● **ARTICLE**
Stairway to Heaven
It was a struggle, but I did it: I’ve finally cleared every floor of Heaven-on-High, introduced earlier this month in FFXIV patch 4.35. Long-time readers of this column will know that I was excited for the latest Deep Dungeon for months, and, now I’ve finally managed to clear it, I have to say I’m really satisfied with what was released. Here are my thoughts following my first successful foray to HoH’s greatest heights. (I’d recommend those unfamiliar with Heaven-on-High or XIV’s Deep Dungeons to take a look at some of the stuff I’ve written recently on the subject just in case you get lost).
The little brother of Heavensward’s 200-floor Palace of the Dead, Heaven-on-High is a 100-floor randomly generated dungeon that becomes steadily more difficult the higher you get. You’re provided with bonuses in the form of Magicite, items that allow you to summon primals to clear of all enemies, and pomanders, items which provide various effects to make your life easier, such as revealing a floor’s map.

● **PROVIDED INFORMATION**

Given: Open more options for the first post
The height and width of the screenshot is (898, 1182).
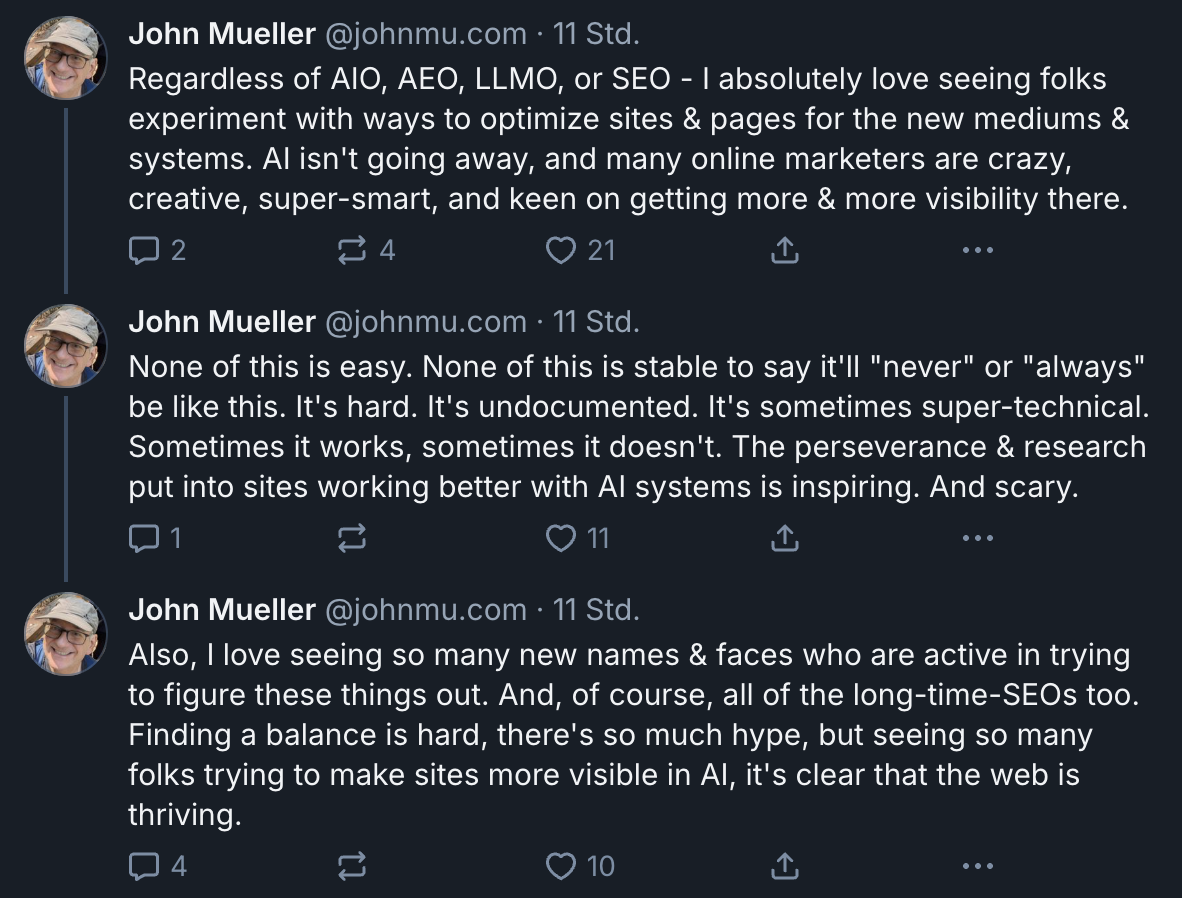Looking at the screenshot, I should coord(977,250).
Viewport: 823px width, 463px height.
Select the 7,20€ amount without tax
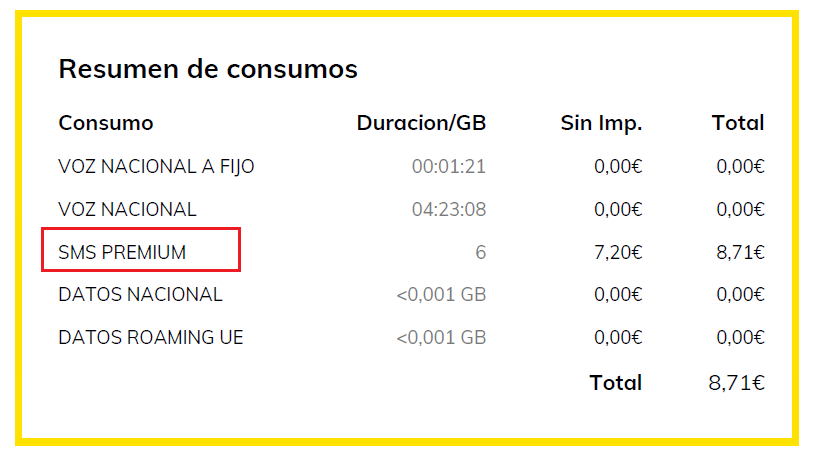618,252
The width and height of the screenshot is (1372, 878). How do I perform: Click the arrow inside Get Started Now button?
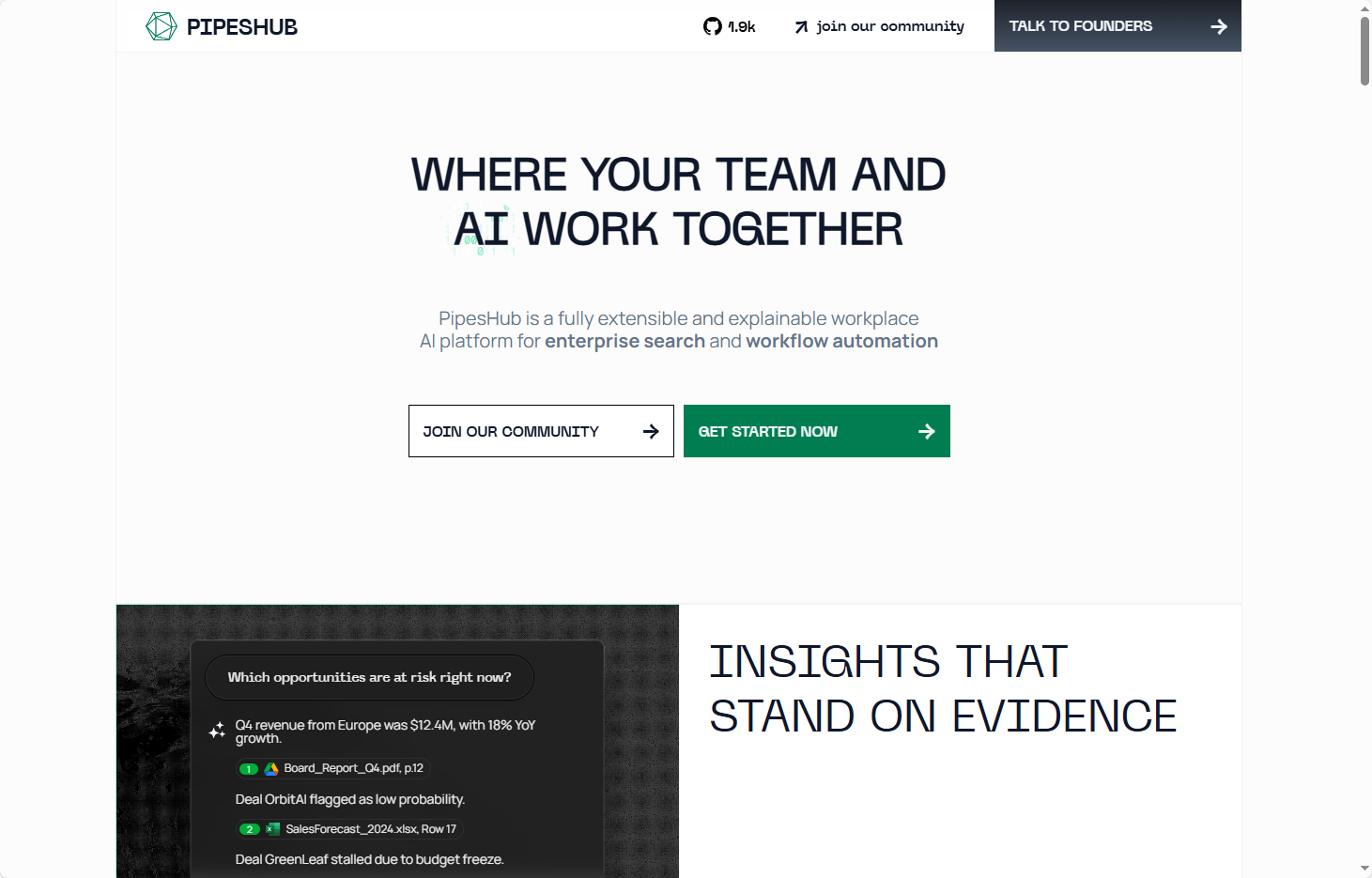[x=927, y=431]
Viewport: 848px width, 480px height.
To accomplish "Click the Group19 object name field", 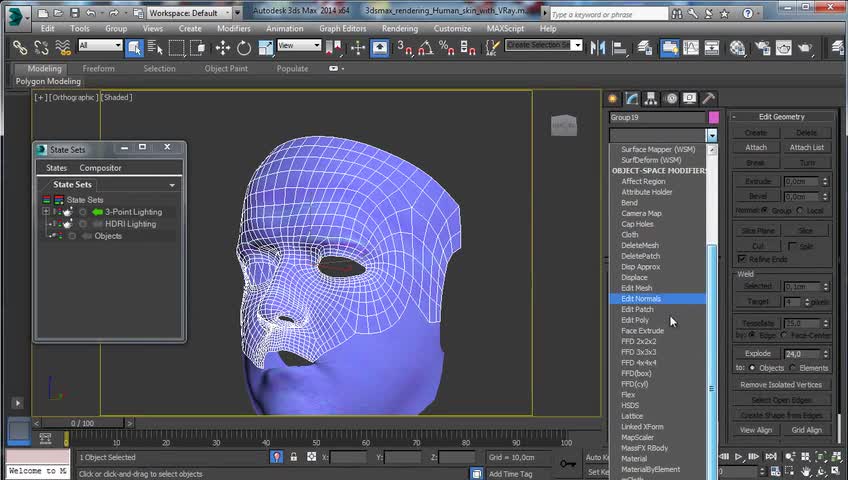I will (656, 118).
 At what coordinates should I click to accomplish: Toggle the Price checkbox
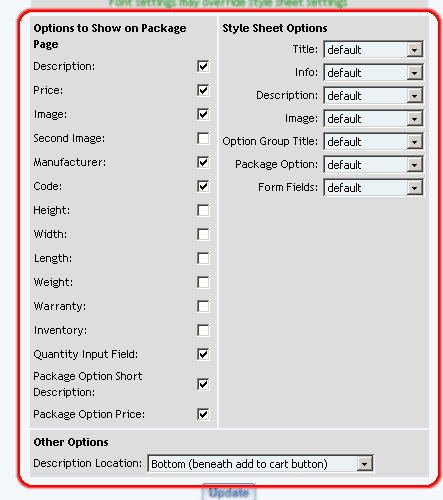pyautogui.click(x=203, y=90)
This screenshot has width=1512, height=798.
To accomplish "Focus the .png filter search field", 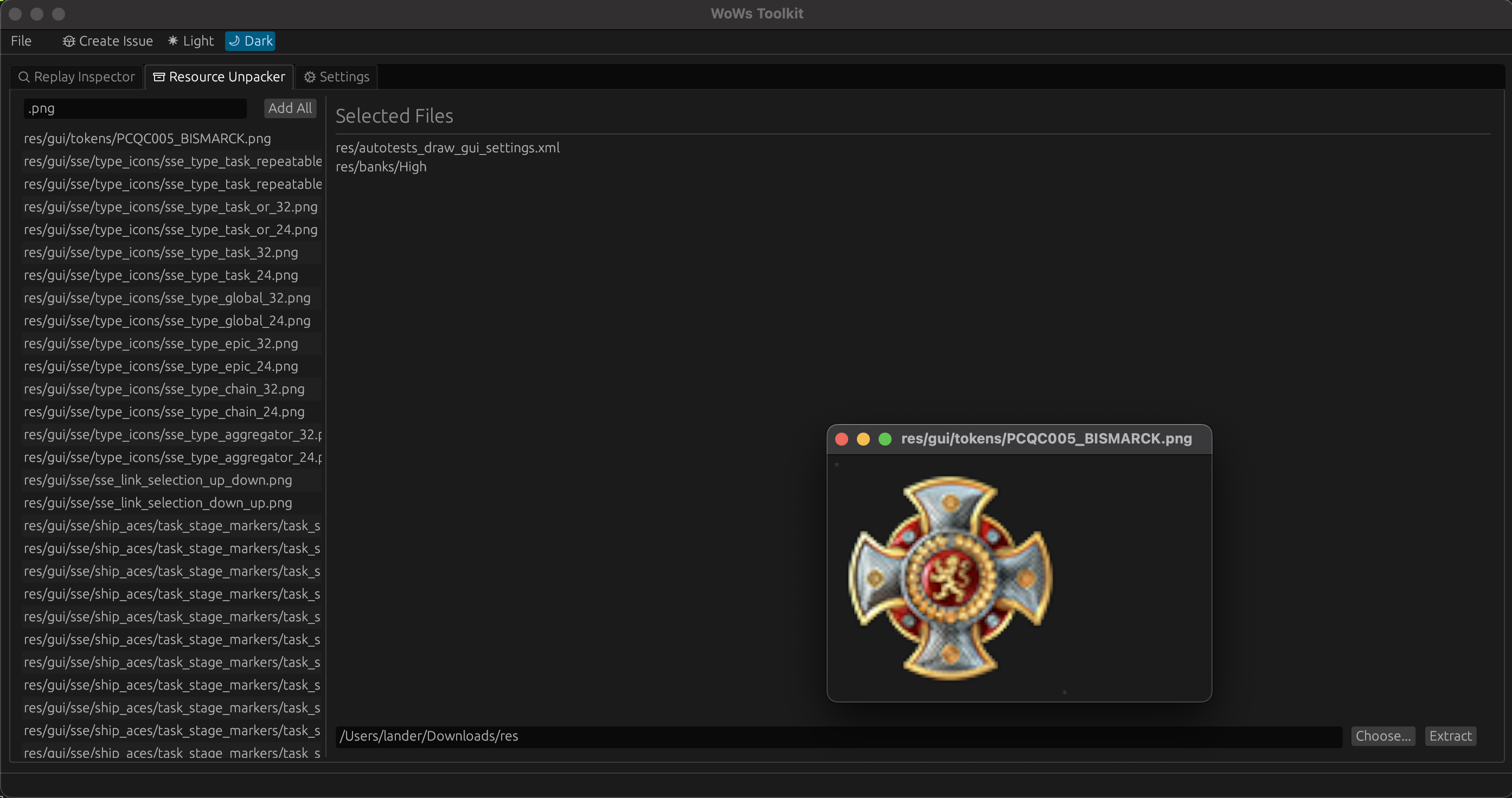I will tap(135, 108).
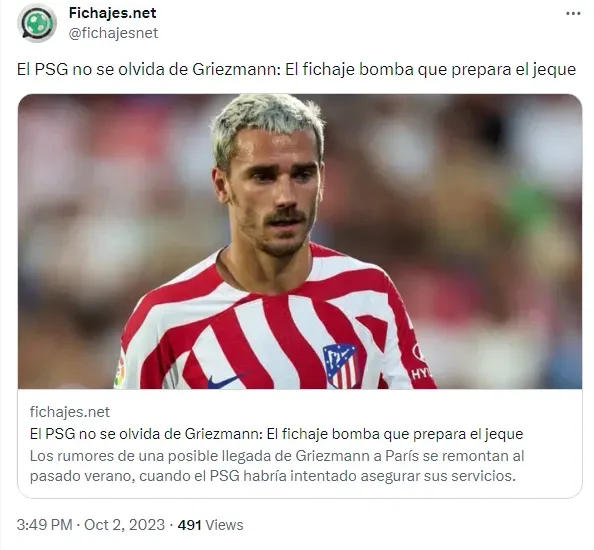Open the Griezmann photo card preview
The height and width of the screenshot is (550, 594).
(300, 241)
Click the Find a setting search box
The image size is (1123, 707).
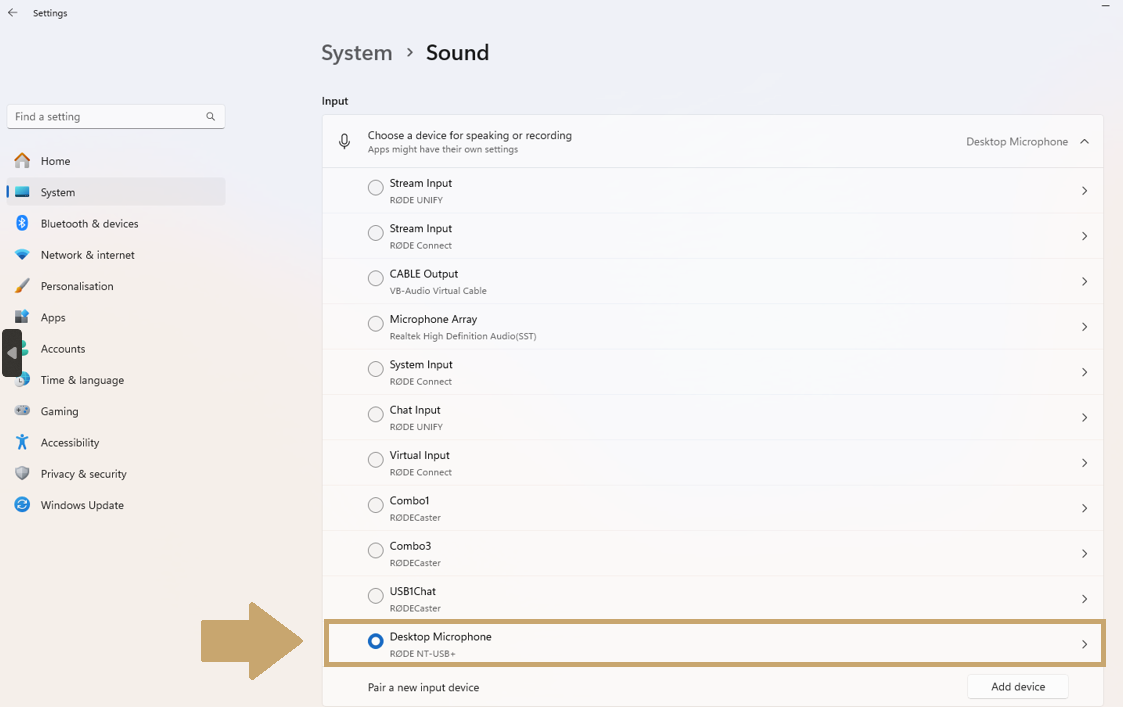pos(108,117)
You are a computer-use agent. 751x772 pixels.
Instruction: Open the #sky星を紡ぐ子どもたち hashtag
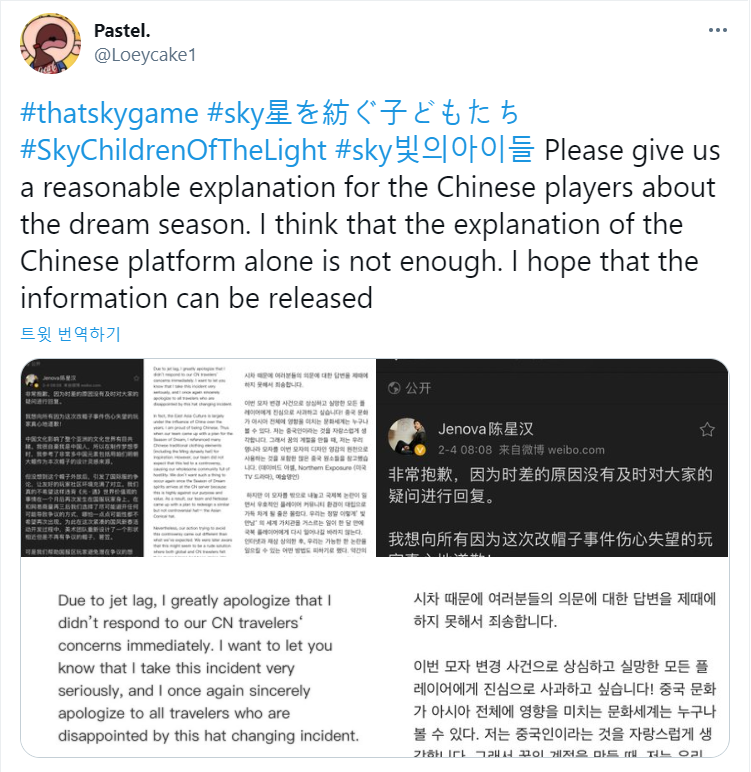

● **DIRECTIVE 1**
Rewrite the Heaven-on-High article, everything from "The little brother" down to "a floor’s map.", renaming "pomanders" to "relics".
● **DIRECTIVE 2**
Which numbers appear in the Heaven-on-High article? List all of them.
● **DIRECTIVE 3**
According to the Heaven-on-High article, how many floors does the Palace of the Dead have?

● **EXERCISE RESPONSE 1**
The little brother of Heavensward’s 200-floor Palace of the Dead, Heaven-on-High is a 100-floor randomly generated dungeon that becomes steadily more difficult the higher you get. You’re provided with bonuses in the form of Magicite, items that allow you to summon primals to clear of all enemies, and relics, items which provide various effects to make your life easier, such as revealing a floor’s map.

● **EXERCISE RESPONSE 2**
4.35, 200, 100

● **EXERCISE RESPONSE 3**
200 floors.